In the training stage, the super-resolution network (SR network) performs fine adjustment on the basis of the pre-training network, the classifier uses a pre-training classifier with fixed parameters, an image pair A, B is input, an image pair B (image pair directly downsampled by original image) is cut into a patch, a low-resolution image (LR) subjected to data enhancement operation is input into a super-resolution image (SR) generated by the super-resolution network and a corresponding high-resolution image, and a super-resolution network Loss (SR Loss, which comprises improved multi-sample contrast Loss) is calculated; the LR image of the image pair A directly generates an SR image through an SR network, then the classification is predicted through a classifier, classification Loss (classification Loss) is calculated by using a prediction label and a real label, and finally the parameter of the super-resolution network is finely tuned and optimized by using the weighted total Loss of the SR Loss and the classification Loss.

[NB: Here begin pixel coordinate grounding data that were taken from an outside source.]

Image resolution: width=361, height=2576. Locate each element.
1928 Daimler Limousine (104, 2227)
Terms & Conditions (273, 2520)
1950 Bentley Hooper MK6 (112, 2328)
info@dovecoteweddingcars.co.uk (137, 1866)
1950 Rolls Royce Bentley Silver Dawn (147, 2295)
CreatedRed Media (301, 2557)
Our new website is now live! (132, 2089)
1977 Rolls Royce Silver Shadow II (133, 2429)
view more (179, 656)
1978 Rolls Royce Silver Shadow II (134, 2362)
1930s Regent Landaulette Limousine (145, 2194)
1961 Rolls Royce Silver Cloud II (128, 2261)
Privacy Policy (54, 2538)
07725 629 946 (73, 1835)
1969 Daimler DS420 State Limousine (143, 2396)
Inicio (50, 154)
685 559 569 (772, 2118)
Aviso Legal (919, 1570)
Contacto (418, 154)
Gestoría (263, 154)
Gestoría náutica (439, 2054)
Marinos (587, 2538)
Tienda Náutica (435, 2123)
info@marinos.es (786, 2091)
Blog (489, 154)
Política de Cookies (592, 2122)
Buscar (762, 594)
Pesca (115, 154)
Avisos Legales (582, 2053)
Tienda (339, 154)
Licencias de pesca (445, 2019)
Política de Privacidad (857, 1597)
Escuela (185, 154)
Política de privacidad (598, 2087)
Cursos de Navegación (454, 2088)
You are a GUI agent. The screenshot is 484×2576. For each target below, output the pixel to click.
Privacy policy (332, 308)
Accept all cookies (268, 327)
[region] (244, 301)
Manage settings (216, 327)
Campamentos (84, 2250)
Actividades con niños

Step 6: in the test stage, the low-resolution image used for testing in the image pair A (the image pair subjected to size clipping and downsampling) is input into an image super-resolution model, a super-resolution image is obtained by a first stage network, and then a prediction category is obtained by a second stage classifier by using the super-resolution image.
As shown in fig. 8, a flow chart of step 6 is shown, in the test stage, the lung X-ray image is input into the super-resolution model, the super-resolution image is obtained by the first stage network, and the prediction category is obtained by the second stage classifier.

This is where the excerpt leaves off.